• _AVAILABLE DATA_:
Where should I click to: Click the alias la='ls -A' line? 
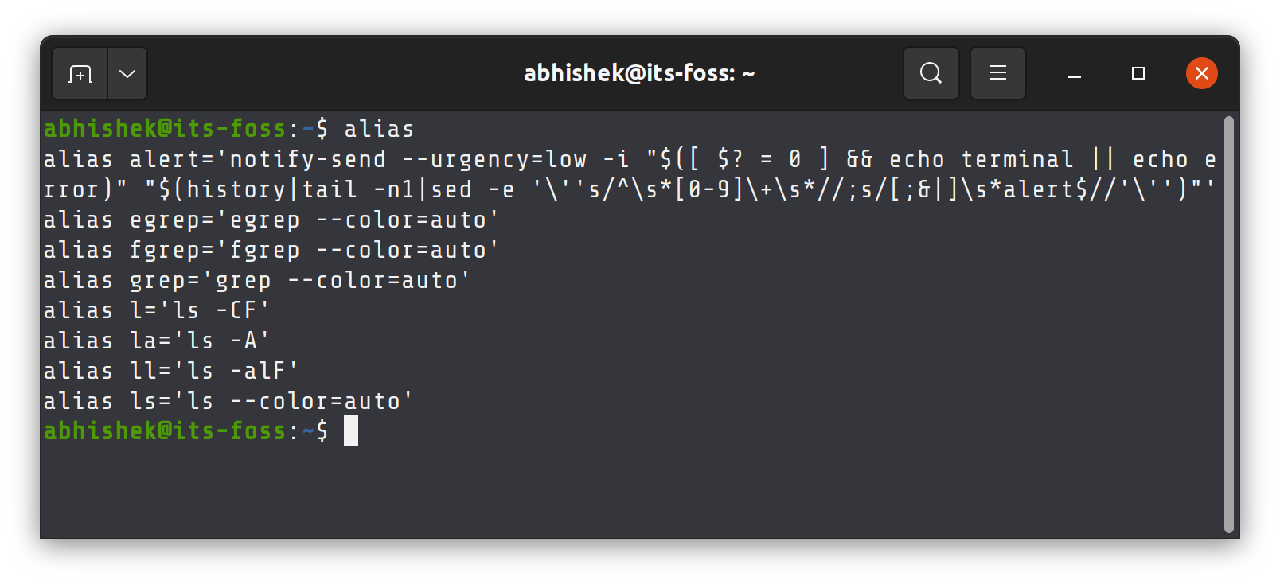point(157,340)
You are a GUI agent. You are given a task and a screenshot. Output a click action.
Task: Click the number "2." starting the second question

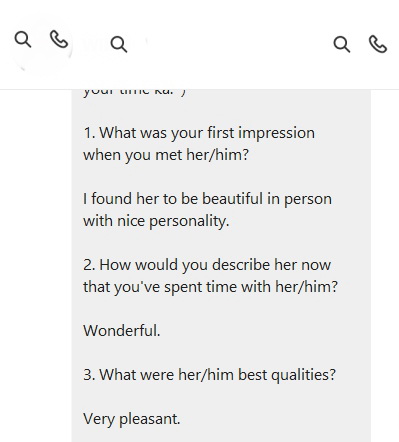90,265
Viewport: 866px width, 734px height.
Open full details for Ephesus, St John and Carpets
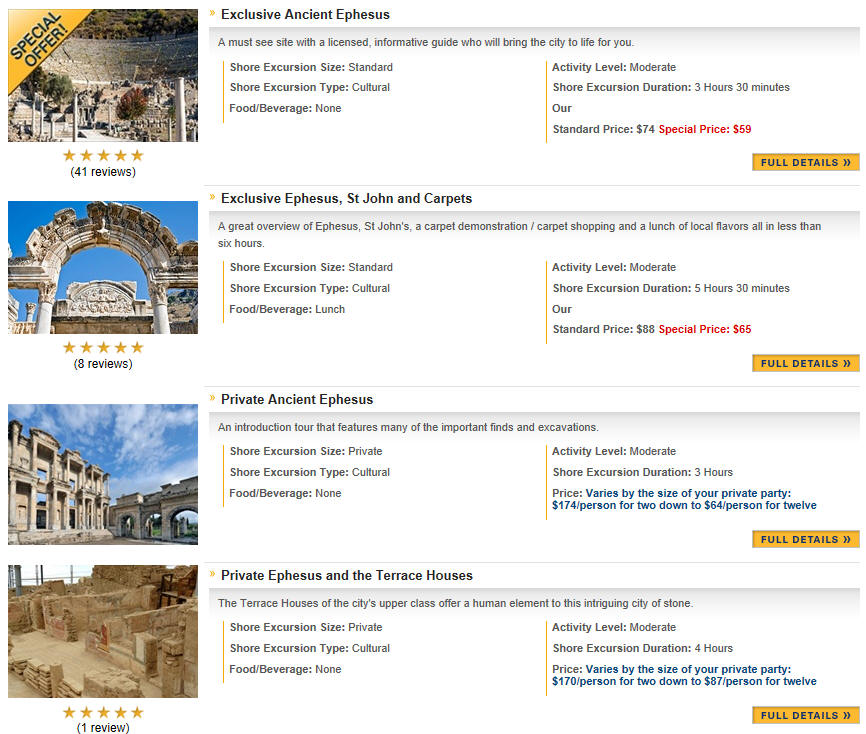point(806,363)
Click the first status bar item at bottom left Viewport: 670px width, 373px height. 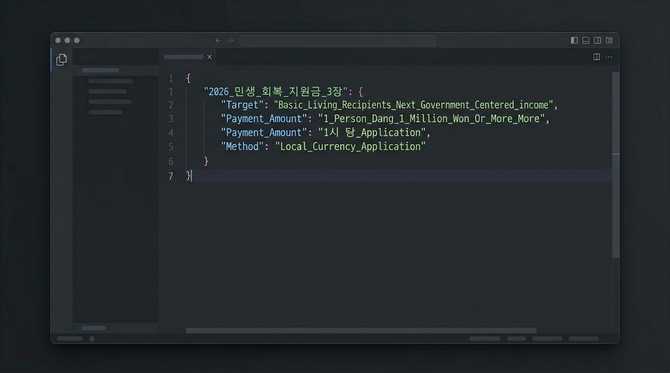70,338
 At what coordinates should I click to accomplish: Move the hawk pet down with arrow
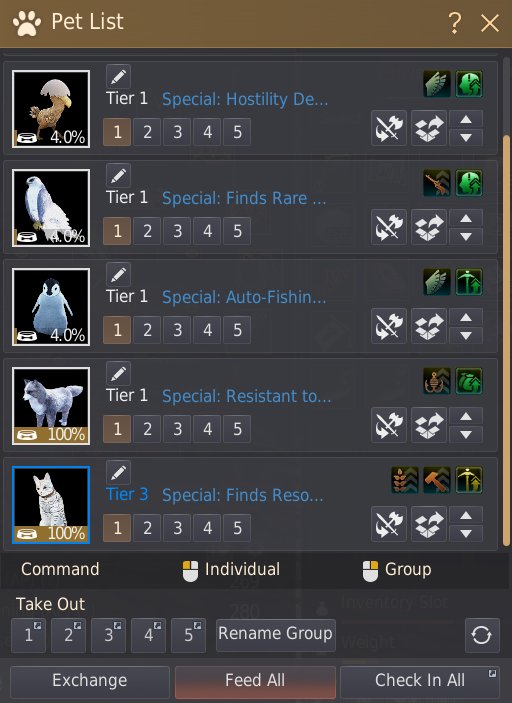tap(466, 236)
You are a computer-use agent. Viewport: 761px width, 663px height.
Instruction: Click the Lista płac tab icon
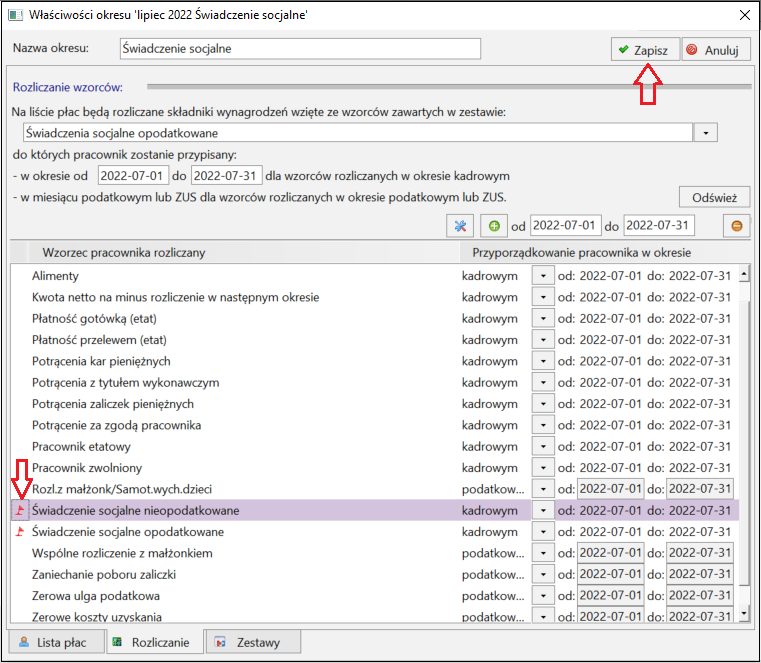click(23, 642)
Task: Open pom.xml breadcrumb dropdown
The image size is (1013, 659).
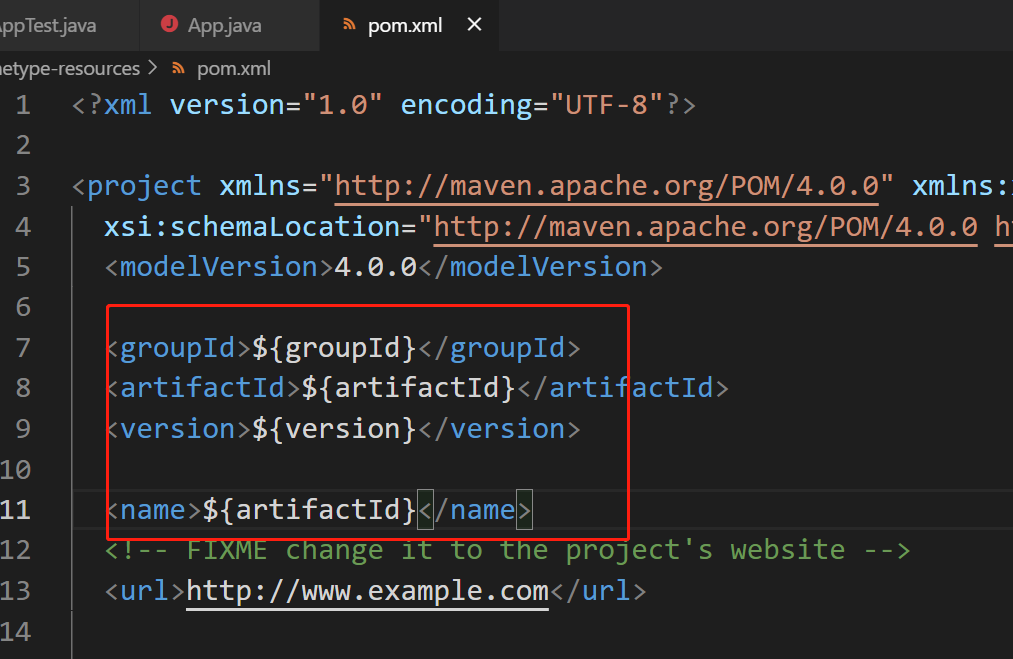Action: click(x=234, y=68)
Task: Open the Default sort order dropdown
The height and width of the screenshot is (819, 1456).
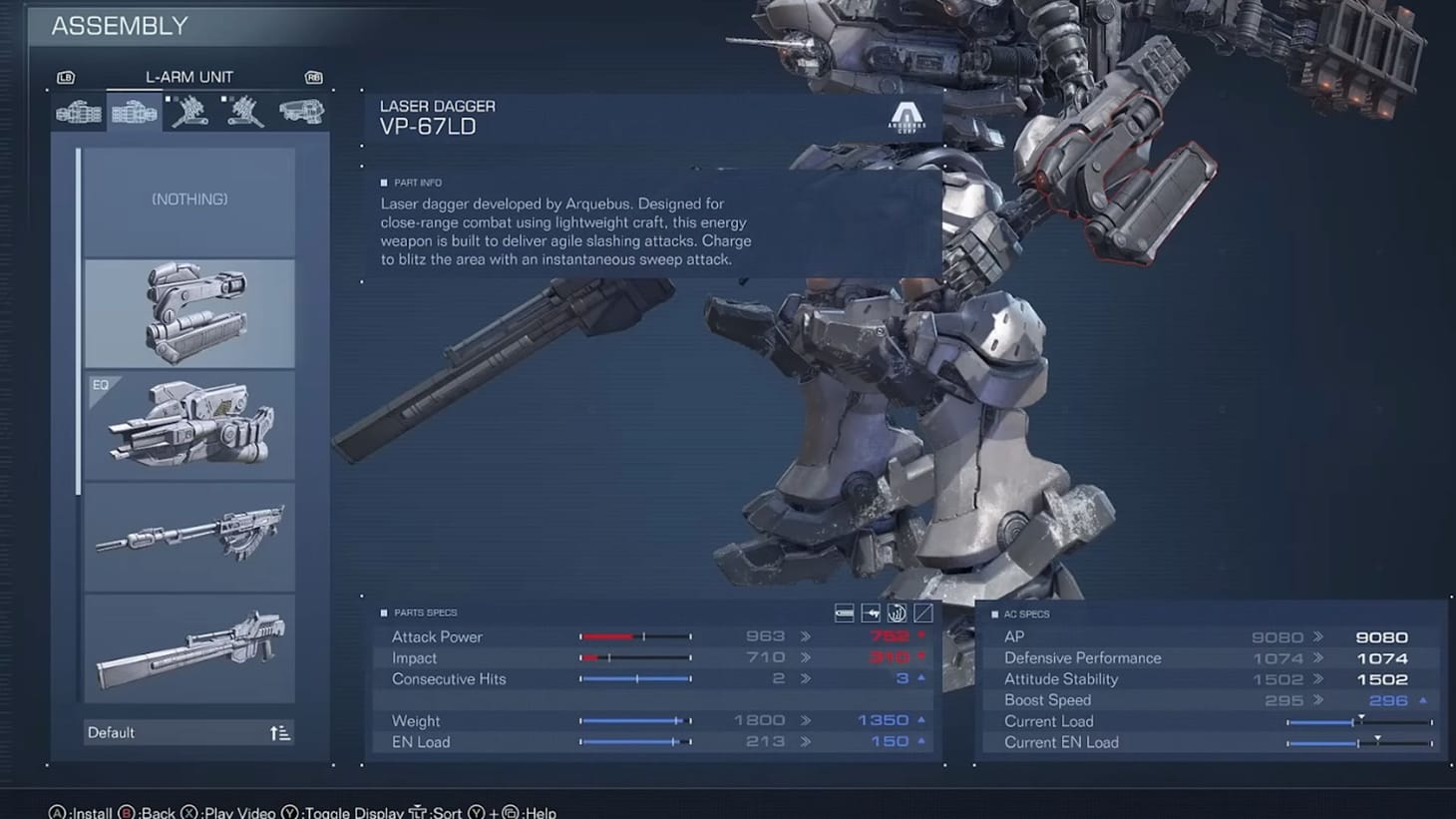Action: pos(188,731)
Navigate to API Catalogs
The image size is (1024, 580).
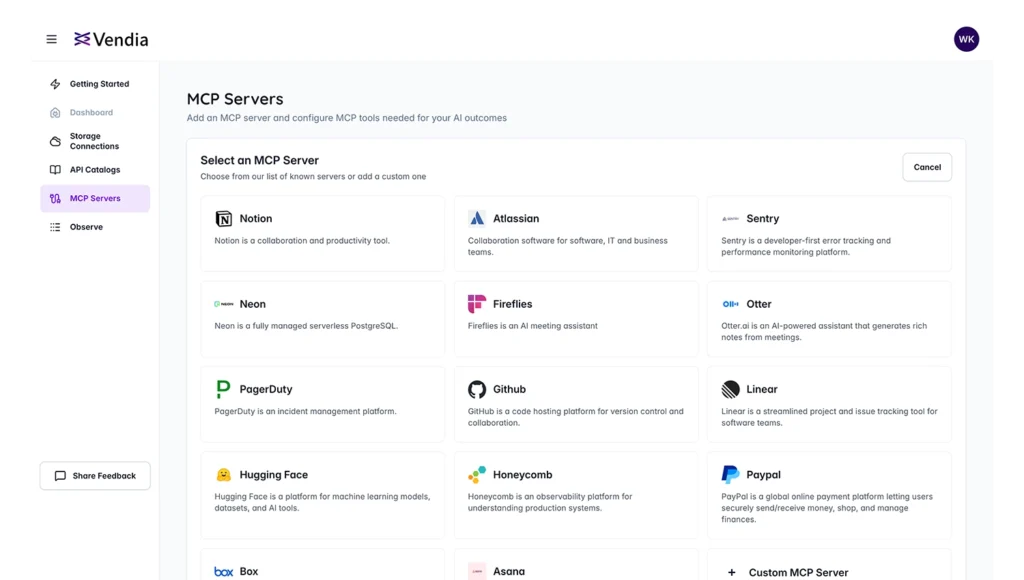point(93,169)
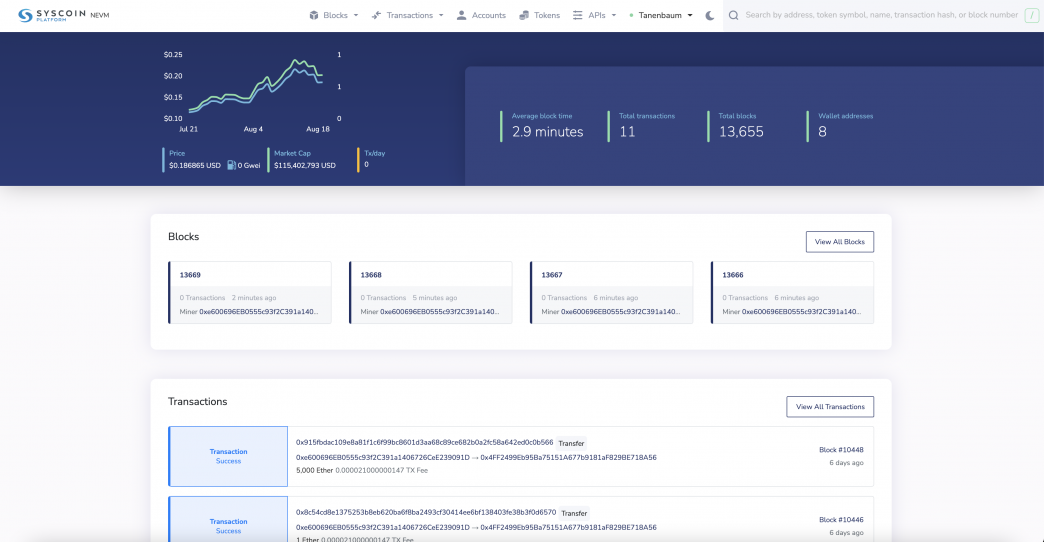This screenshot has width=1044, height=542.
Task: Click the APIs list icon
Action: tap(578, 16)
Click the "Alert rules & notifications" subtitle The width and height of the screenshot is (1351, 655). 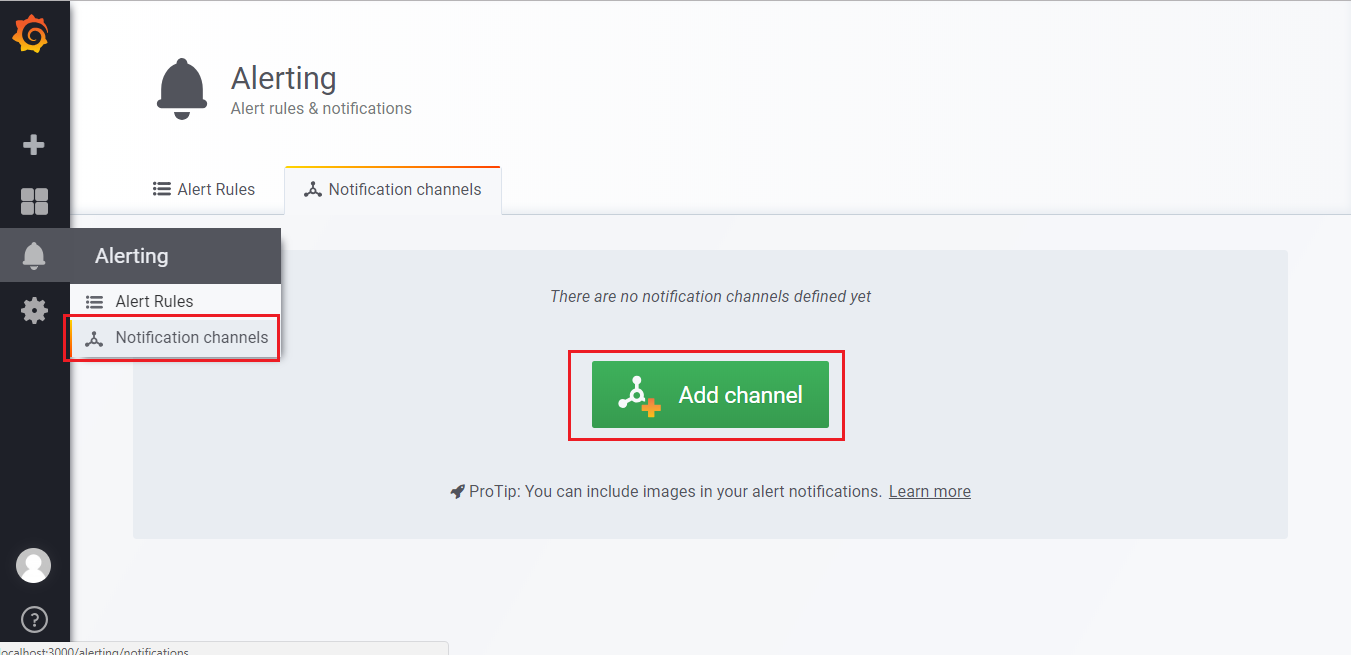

• _PROMPT_:
Your copy should consist only of the lines from the line holding "You are a computer-use" through the final line of the listing above, both included, with all pictures omitted.

• _ANSWER SECTION_:
You are a computer-use agent. Viewport: 761px width, 663px height.
Instruction: Click the Lista płac tab icon
click(23, 642)
Task: Open pom.xml breadcrumb dropdown
The image size is (1013, 659).
Action: click(x=234, y=68)
Task: Open the Default sort order dropdown
The height and width of the screenshot is (819, 1456).
Action: pos(188,731)
Navigate to API Catalogs
The image size is (1024, 580).
point(93,169)
This screenshot has width=1044, height=542.
Task: Click the APIs list icon
Action: tap(578, 16)
Click the "Alert rules & notifications" subtitle The width and height of the screenshot is (1351, 655). 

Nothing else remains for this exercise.